Governor Jerry Brown, in a statement on Monday (local time), said he consulted members of the Catholic Church, which is opposed to the measure, as well as physicians before making the decision.
"In the end, I was left to reflect on what I would want in the face of my own death," said the 77-year-old governor, who as a young man studied to enter the priesthood.
"I do not know what I would do if I were dying in prolonged and excruciating pain," Brown said.
"I am certain, however, that it would be a comfort to be able to consider the options afforded by this bill," he added.
"And I wouldn't deny that right to others."
The bill makes California the fifth US state to allow assisted suicide after Montana, Oregon, Washington and Vermont.
A New Mexico judge in 2014 approved assisted suicide, but his decision was later struck down by an appeals court.
The topic of euthanasia was brought to the forefront in California by the case of Brittany Maynard, a 29-year-old with a brain tumour.
In January 2014, Maynard was given six months to live and told her death would be painful because of the aggressive nature of her cancer.
She had been trying for a first child with her husband Dan Diaz at the time, but gave up because of her disease.

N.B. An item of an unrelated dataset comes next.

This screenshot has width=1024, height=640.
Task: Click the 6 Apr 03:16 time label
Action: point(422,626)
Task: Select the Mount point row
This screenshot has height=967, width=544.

Maynard and her husband, who had just married when she began having severe headaches, moved from their home in California to Oregon, one of a handful of US states with a "right-to-die" law.

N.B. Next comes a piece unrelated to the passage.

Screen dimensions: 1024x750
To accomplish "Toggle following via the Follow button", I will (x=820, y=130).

She ended her own life in November with medication prescribed by a doctor, surrounded by her family in the bedroom she shared with her husband.
The law is a controversial end to a debate that has roiled the nation's largest state by population for more than two decades.
California voters in 1992 rejected a proposal to allow doctors to administer lethal injections, and state legislators rejected assisted-suicide bills in 2005, 2006 and 2007, according to the Los Angeles Times.
Many religious groups still oppose assisted suicide on moral grounds, and the state legislature debated the bill for nine months before passing it in September, with a vote of 44-35 in the Assembly and 23-14 in the Senate.
The new law will take effect 90 days after the legislature adjourns a special session on health care, likely early in 2016.